Exactly as they stand, set down the following records once more.

======== ENTRIES PROVIDED

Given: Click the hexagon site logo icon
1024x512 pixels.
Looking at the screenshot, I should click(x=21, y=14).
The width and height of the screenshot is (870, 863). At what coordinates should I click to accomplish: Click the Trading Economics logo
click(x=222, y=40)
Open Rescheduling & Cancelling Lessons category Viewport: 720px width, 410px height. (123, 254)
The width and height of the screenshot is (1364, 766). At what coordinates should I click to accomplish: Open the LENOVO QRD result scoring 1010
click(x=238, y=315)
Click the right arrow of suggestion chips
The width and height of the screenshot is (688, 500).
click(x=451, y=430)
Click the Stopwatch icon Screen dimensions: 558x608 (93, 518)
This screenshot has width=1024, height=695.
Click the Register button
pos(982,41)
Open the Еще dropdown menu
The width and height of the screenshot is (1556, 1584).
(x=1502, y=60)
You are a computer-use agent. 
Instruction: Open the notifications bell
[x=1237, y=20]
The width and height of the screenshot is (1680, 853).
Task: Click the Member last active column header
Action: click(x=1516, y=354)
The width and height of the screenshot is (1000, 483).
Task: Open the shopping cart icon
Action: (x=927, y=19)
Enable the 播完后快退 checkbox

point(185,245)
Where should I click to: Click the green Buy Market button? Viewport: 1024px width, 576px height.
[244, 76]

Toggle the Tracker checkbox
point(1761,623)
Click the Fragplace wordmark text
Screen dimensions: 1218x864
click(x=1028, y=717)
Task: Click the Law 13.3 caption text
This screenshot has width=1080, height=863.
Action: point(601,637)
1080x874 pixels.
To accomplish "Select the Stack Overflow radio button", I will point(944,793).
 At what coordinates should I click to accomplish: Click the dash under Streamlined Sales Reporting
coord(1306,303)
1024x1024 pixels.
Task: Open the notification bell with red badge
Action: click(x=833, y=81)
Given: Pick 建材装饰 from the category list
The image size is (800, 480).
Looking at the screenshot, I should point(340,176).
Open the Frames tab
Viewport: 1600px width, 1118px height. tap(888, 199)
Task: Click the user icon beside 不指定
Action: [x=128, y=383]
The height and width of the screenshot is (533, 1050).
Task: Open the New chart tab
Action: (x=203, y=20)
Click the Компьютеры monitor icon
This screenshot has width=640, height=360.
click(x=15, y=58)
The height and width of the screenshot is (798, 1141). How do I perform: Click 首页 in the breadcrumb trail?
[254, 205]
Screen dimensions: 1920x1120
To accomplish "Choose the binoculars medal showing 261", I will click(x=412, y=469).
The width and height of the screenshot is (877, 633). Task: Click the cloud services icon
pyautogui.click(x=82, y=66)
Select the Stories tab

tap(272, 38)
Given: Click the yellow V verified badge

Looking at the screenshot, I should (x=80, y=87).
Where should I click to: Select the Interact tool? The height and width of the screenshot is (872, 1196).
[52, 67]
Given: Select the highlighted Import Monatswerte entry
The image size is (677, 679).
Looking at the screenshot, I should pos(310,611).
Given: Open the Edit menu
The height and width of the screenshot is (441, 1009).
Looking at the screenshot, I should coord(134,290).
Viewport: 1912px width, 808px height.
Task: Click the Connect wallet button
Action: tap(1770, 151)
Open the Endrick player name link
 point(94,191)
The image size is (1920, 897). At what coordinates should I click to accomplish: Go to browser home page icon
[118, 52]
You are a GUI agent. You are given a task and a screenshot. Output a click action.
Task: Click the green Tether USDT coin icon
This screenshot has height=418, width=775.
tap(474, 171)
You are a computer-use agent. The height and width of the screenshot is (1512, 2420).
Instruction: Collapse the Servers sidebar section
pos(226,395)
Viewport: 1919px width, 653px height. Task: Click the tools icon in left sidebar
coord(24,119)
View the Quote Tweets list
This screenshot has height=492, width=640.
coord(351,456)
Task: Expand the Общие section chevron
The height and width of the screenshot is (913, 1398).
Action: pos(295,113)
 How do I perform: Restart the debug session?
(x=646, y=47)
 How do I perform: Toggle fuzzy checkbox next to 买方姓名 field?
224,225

================

**WRITTEN SOLUTION:**
Given: Click the hexagon site logo icon
1024x512 pixels.
Looking at the screenshot, I should click(x=21, y=14).
The width and height of the screenshot is (870, 863). At what coordinates should I click to accomplish: Click the Trading Economics logo
click(x=222, y=40)
Open Rescheduling & Cancelling Lessons category Viewport: 720px width, 410px height. (123, 254)
The width and height of the screenshot is (1364, 766). At what coordinates should I click to accomplish: Open the LENOVO QRD result scoring 1010
click(x=238, y=315)
Click the right arrow of suggestion chips
The width and height of the screenshot is (688, 500).
click(x=451, y=430)
Click the Stopwatch icon Screen dimensions: 558x608 (93, 518)
This screenshot has width=1024, height=695.
Click the Register button
pos(982,41)
Open the Еще dropdown menu
The width and height of the screenshot is (1556, 1584).
(x=1502, y=60)
You are a computer-use agent. 
Instruction: Open the notifications bell
[x=1237, y=20]
The width and height of the screenshot is (1680, 853).
Task: Click the Member last active column header
Action: click(x=1516, y=354)
The width and height of the screenshot is (1000, 483).
Task: Open the shopping cart icon
Action: (x=927, y=19)
Enable the 播完后快退 checkbox

point(185,245)
Where should I click to: Click the green Buy Market button? Viewport: 1024px width, 576px height.
[244, 76]

Toggle the Tracker checkbox
point(1761,623)
Click the Fragplace wordmark text
Screen dimensions: 1218x864
click(x=1028, y=717)
Task: Click the Law 13.3 caption text
This screenshot has width=1080, height=863.
Action: point(601,637)
1080x874 pixels.
To accomplish "Select the Stack Overflow radio button", I will point(944,793).
 At what coordinates should I click to accomplish: Click the dash under Streamlined Sales Reporting
coord(1306,303)
1024x1024 pixels.
Task: Open the notification bell with red badge
Action: click(x=833, y=81)
Given: Pick 建材装饰 from the category list
The image size is (800, 480).
Looking at the screenshot, I should point(340,176).
Open the Frames tab
Viewport: 1600px width, 1118px height. tap(888, 199)
Task: Click the user icon beside 不指定
Action: [x=128, y=383]
The height and width of the screenshot is (533, 1050).
Task: Open the New chart tab
Action: (x=203, y=20)
Click the Компьютеры monitor icon
This screenshot has width=640, height=360.
click(x=15, y=58)
The height and width of the screenshot is (798, 1141). How do I perform: Click 首页 in the breadcrumb trail?
[254, 205]
Screen dimensions: 1920x1120
To accomplish "Choose the binoculars medal showing 261", I will click(x=412, y=469).
The width and height of the screenshot is (877, 633). Task: Click the cloud services icon
pyautogui.click(x=82, y=66)
Select the Stories tab

tap(272, 38)
Given: Click the yellow V verified badge

Looking at the screenshot, I should (x=80, y=87).
Where should I click to: Select the Interact tool? The height and width of the screenshot is (872, 1196).
[52, 67]
Given: Select the highlighted Import Monatswerte entry
The image size is (677, 679).
Looking at the screenshot, I should pos(310,611).
Given: Open the Edit menu
The height and width of the screenshot is (441, 1009).
Looking at the screenshot, I should coord(134,290).
Viewport: 1912px width, 808px height.
Task: Click the Connect wallet button
Action: tap(1770, 151)
Open the Endrick player name link
 point(94,191)
The image size is (1920, 897). At what coordinates should I click to accomplish: Go to browser home page icon
[118, 52]
You are a GUI agent. You are given a task and a screenshot. Output a click action.
Task: Click the green Tether USDT coin icon
This screenshot has height=418, width=775.
tap(474, 171)
You are a computer-use agent. The height and width of the screenshot is (1512, 2420).
Instruction: Collapse the Servers sidebar section
pos(226,395)
Viewport: 1919px width, 653px height. Task: Click the tools icon in left sidebar
coord(24,119)
View the Quote Tweets list
This screenshot has height=492, width=640.
coord(351,456)
Task: Expand the Общие section chevron
The height and width of the screenshot is (913, 1398).
Action: pos(295,113)
 How do I perform: Restart the debug session?
(x=646, y=47)
 How do I perform: Toggle fuzzy checkbox next to 买方姓名 field?
224,225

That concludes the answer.